• _THE TASK_
Starting at the line with "Waves In Hip Hop (316, 2076)" in it, reproduce each line below through the last one, exactly, and include nothing else.

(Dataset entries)
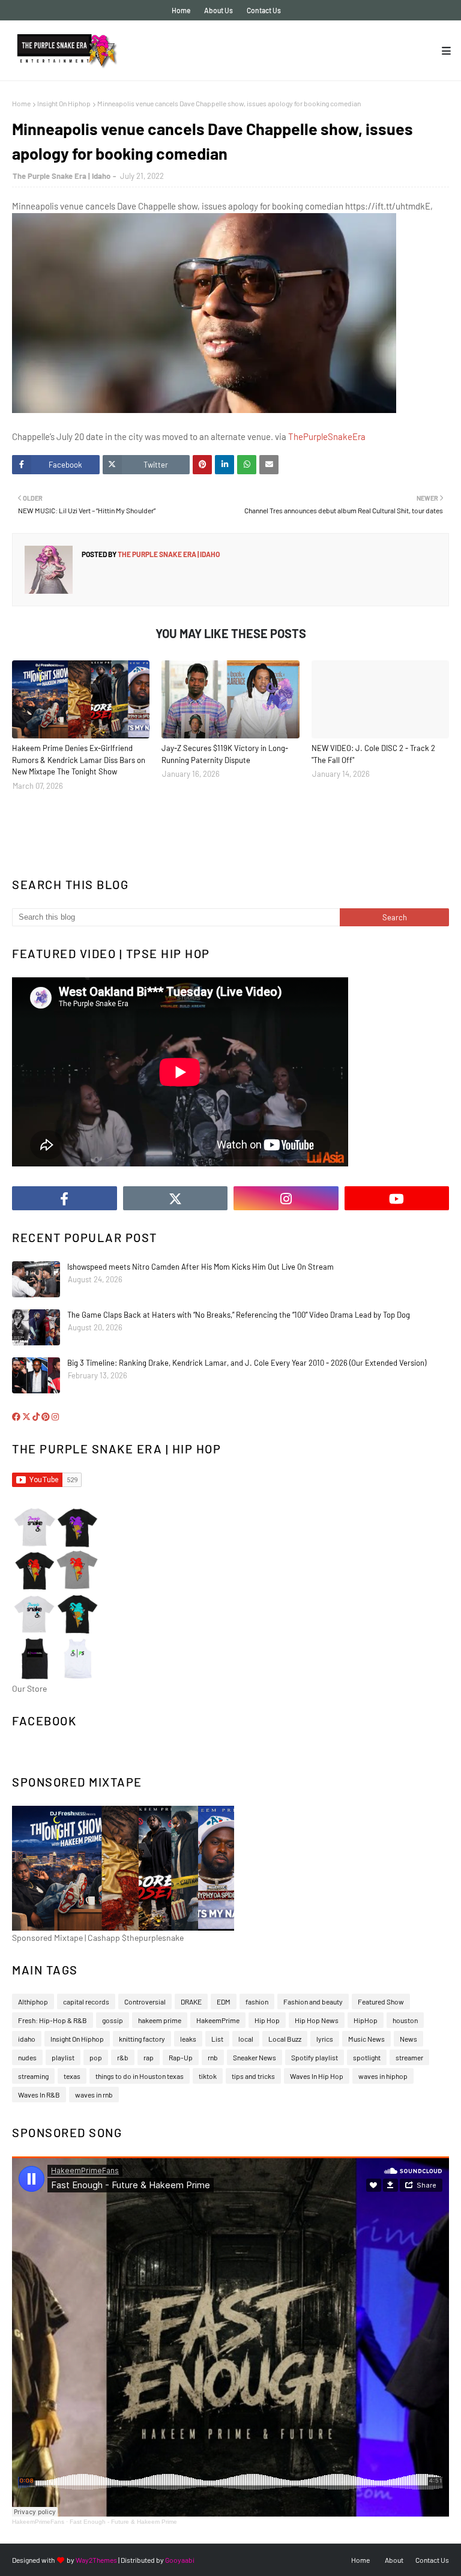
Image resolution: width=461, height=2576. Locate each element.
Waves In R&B (39, 2094)
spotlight (367, 2057)
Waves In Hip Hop (316, 2076)
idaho (26, 2039)
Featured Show (381, 2001)
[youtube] (397, 1198)
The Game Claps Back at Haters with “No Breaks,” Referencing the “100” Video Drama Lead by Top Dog (238, 1315)
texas (72, 2076)
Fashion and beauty (313, 2001)
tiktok (208, 2076)
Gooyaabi (179, 2560)
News (408, 2039)
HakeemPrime (218, 2020)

• _WRITTEN REPLY_
Waves In Hip Hop (316, 2076)
idaho (26, 2039)
Featured Show (381, 2001)
[youtube] (397, 1198)
The Game Claps Back at Haters with “No Breaks,” Referencing the “100” Video Drama Lead by Top Dog (238, 1315)
texas (72, 2076)
Fashion and beauty (313, 2001)
tiktok (208, 2076)
Gooyaabi (179, 2560)
News (408, 2039)
HakeemPrime (218, 2020)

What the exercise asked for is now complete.